Copy task, pictures excluded: set down exactly the lines from the one containing "Where should I" to the end of the data below.

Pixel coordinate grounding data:
_____
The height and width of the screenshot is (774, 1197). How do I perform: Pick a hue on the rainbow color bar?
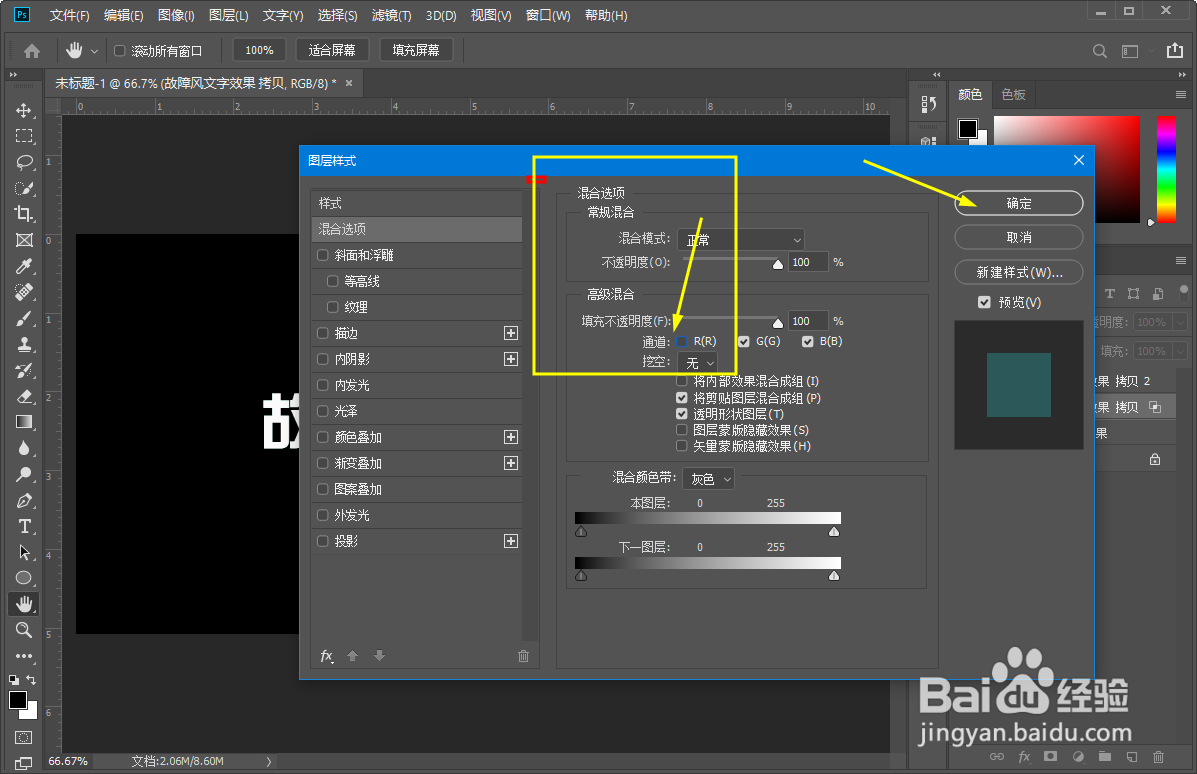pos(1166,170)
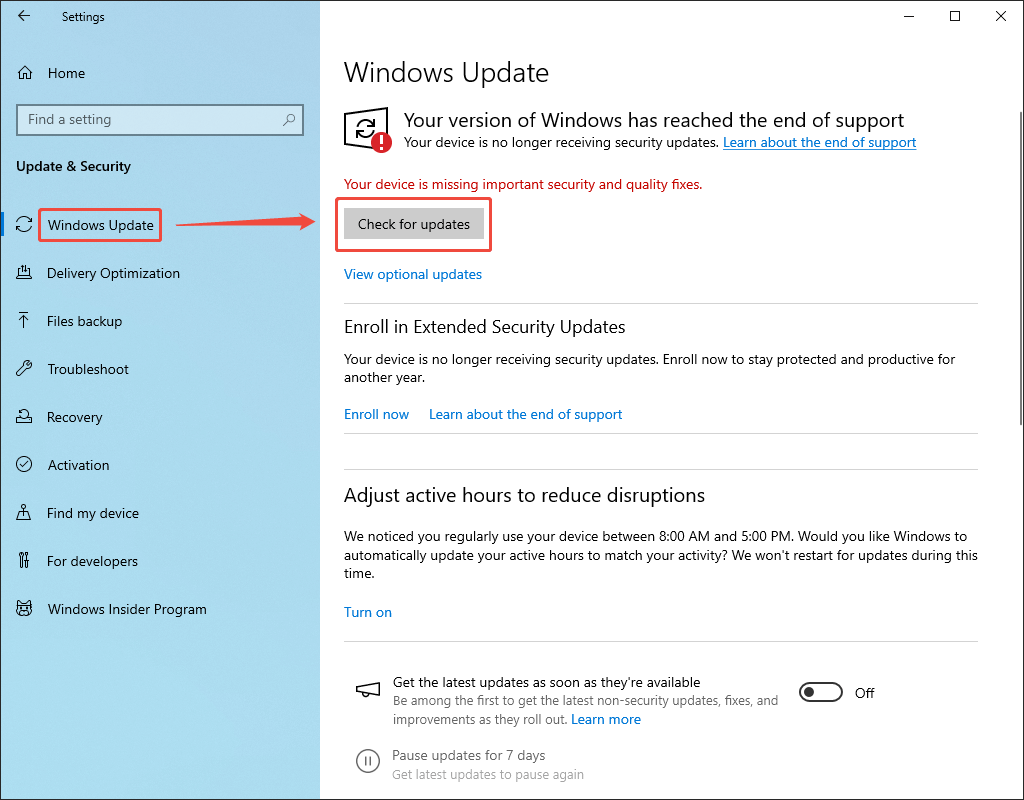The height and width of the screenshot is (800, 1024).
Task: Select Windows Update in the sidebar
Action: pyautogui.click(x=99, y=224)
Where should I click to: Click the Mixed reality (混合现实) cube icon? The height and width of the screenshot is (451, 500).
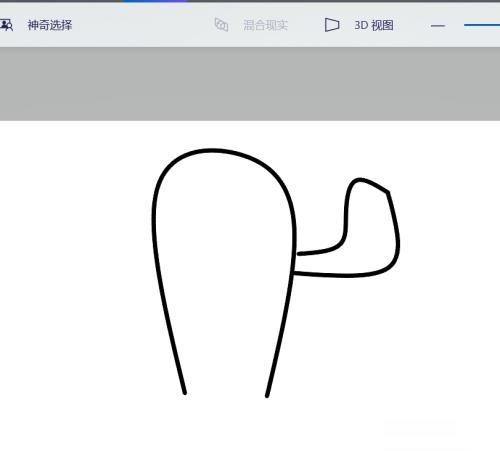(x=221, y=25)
_____
# EXERCISE ANSWER:
Where should I click to: Click the Mixed reality (混合现实) cube icon? The height and width of the screenshot is (451, 500).
(x=221, y=25)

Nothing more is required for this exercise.